A novel regulation mechanism of the T7 RNA polymerase based expression system improves overproduction and folding of membrane proteins

• Published in: Scientific reports Vol. 8; no. 1; pp. 8572 - 11
• Main Authors: Angius, Federica, Ilioaia, Oana, Amrani, Amira, Suisse, Annabelle, Rosset, Lindsay, Legrand, Amélie, Abou-Hamdan, Abbas, Uzan, Marc, Zito, Francesca, Miroux, Bruno
• Format: Journal Article
• Language: English
• Published: England Nature Publishing Group 05.06.2018; Nature Publishing Group UK
• Subjects: Biotechnology; DNA-directed RNA polymerase; Green fluorescent protein; Life Sciences; Membrane proteins; Protein folding; Proteins; RNA polymerase; Stationary phase; Stop codon; Toxicity
• ISSN: 2045-2322; 2045-2322
• DOI: 10.1038/s41598-018-26668-y

Membrane protein (MP) overproduction is one of the major bottlenecks in structural genomics and biotechnology.

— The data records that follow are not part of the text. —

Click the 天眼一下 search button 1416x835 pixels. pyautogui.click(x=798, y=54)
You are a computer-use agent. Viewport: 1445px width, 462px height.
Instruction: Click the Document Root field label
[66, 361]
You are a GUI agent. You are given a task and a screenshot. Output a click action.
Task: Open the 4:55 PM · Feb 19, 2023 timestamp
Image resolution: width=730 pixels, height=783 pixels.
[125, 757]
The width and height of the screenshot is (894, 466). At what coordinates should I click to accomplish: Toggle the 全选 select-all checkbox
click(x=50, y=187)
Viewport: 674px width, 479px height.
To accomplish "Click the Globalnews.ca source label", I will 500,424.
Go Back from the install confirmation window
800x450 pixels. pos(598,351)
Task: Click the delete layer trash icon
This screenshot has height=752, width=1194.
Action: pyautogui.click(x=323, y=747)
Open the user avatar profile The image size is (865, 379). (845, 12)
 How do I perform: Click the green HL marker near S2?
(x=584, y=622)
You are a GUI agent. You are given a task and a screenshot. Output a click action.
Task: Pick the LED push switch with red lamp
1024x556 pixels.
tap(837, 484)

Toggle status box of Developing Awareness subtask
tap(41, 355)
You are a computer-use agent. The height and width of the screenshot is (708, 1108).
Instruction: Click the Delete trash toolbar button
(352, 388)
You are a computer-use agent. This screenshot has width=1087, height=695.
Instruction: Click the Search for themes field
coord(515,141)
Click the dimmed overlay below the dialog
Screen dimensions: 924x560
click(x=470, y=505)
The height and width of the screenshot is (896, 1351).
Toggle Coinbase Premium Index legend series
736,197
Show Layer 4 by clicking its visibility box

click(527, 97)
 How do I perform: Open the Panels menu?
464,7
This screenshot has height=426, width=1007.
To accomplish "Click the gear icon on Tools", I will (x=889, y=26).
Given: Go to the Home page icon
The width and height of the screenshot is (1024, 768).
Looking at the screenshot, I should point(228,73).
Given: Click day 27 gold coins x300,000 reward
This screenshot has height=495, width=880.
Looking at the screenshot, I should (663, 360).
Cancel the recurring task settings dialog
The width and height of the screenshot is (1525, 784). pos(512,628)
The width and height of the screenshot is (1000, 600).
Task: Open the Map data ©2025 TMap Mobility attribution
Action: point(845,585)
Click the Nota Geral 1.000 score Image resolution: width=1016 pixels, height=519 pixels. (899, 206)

Despite the emergence of eukaryotic expression systems, bacteria remain a cost effective and powerful tool for protein production. The T7 RNA polymerase (T7RNAP)-based expression system is a successful and efficient expression system, which achieves high-level production of proteins. However some foreign MPs require a fine-tuning of their expression to minimize the toxicity associated with their production. Here we report a novel regulation mechanism for the T7 expression system. We have isolated two bacterial hosts, namely C44(DE3) and C45(DE3), harboring a stop codon in the T7RNAP gene, whose translation is under the control of the basal nonsense suppressive activity of the BL21(DE3) host. Evaluation of hosts with superfolder green fluorescent protein (sfGFP) revealed an unprecedented tighter control of transgene expression with a marked accumulation of the recombinant protein during stationary phase. Analysis of a collection of twenty MP fused to GFP showed an improved production yield and quality of several bacterial MPs and of one human monotopic MP. These mutant hosts are complementary to the other existing T7 hosts and will increase the versatility of the T7 expression system.